ALEXIS CHRISTOFOROUS: You mentioned the pandemic. Interesting timing to start a venture like this when travel has sort of been under attack because of the virus. Why did you choose now to do this? And what has demand been like here in the early going for Breeze?

DAVID NEELEMAN: Well, we chose to do it before the pandemic. And so we put things on hold and just kind of waited it out. And, you know, we had our first flights last month in May. And I think the timing is good. I mean, obviously, there's concern about Delta variant and other things. But thank goodness we have a vir-- we have a vaccine. And, you know, people who are vaccinated and feeling comfortable might have an 87-year-old mom and dad that got vaccinated. And they've been able to see their grandkids and travel and do some things that they wanted to do for a year and a half.

So, you know, I think getting the vaccines out there and having people take them and, you know, I think there's a lot of concern about people who aren't vaccinated. And, you know, my opinion is, you know, people are vaccinated shouldn't-- should just travel, and worry-- and the fact that the data shows even what the Delta variant-- that you're safe. You're not going to be in a hospital, or you're not at risk of dying with the vaccine. And so the timing is really good.

KRISTIN MYERS: So we've been seeing the TSA screening more and more patients-- excuse me, not patients-- more and more passengers every single week. When do you think that we're going to start seeing the demands, but also those traveler numbers, air traveler numbers, essentially get back to some of those pre-pandemic levels? And sustain that.

DAVID NEELEMAN: Well, I think on the leisure side, they've probably exceeded it. They've already gone beyond pre-pandemic. Because people saved money over this time. There was, you know, maybe a trillion six that was saved on travel that now is being spent. The bigger question I think is when is business traffic coming back. And I'm seeing office buildings now starting to fill up again. People are going back to work. They don't have to do it with a mask on.

And so I think once people go back to work, and I've heard one of the airline CEOs say once you lose a customer because somebody else visited him in person and you didn't, then you're going to get back on the airplane again. So thankfully, we're not in the business traffic market, especially international business traffic, where you get those $5,000 and $8,000 tickets that really sustain those airplanes. We don't have to deal with that. But I think that's the big question. The leisure traffic's back.

ALEXIS CHRISTOFOROUS: And you're also busy buying up some airplanes. Tell us a little bit about those purchases, David.

DAVID NEELEMAN: Well, we've got the Embraer 190, 195, 108-seat aircraft that we're flying now.
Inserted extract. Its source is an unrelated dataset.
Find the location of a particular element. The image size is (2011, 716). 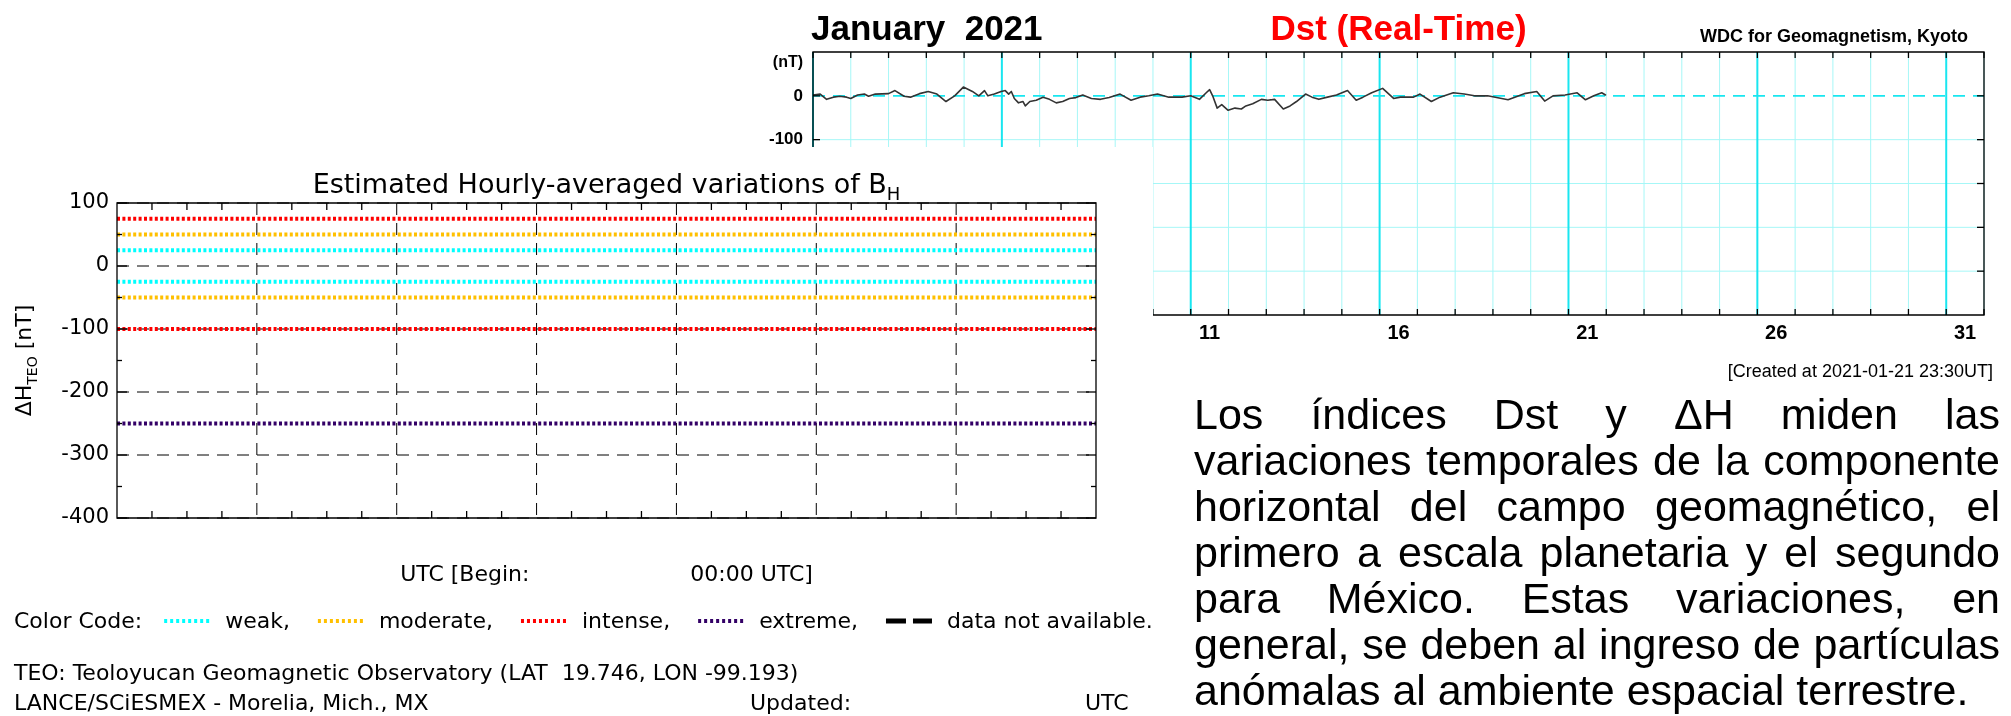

We've got 13 of them flying. We'll probably get a few more by the end of the year. But then in October, excitingly, we're going to start getting the new Airbus A220s right off the factory floor from Mobile, Alabama.

And those planes are unique because they have a really long range. We're going to have some first class seats in them. And we're going to be able to go up to seven, eight hours of flight time eventually. And there's just a lot of different markets that we can serve, long, thin markets that have never had non-stop service before on a long haul basis. So we're excited about both products. And our customers are going to love it.

ALEXIS CHRISTOFOROUS: Hey, David, I know I'm really jumping ahead here, but long, long term, do you see Breeze making a debut on the public markets? Would that be the end game for you and your investors?

DAVID NEELEMAN: Well, airlines have always been a high capital intensive market. And so that's why most of them are public. And I would think that would be an eventual outcome. But, you know, we've got plenty of capital. And we can go for a long, long time. And we expect to be profitable next year. So it's not something that we have to do. But I'd assume that that could be a possibility someday.

ALEXIS CHRISTOFOROUS: It's a nice position to be in. David Neeleman, founder of Breeze Airways, thanks. Good to see you.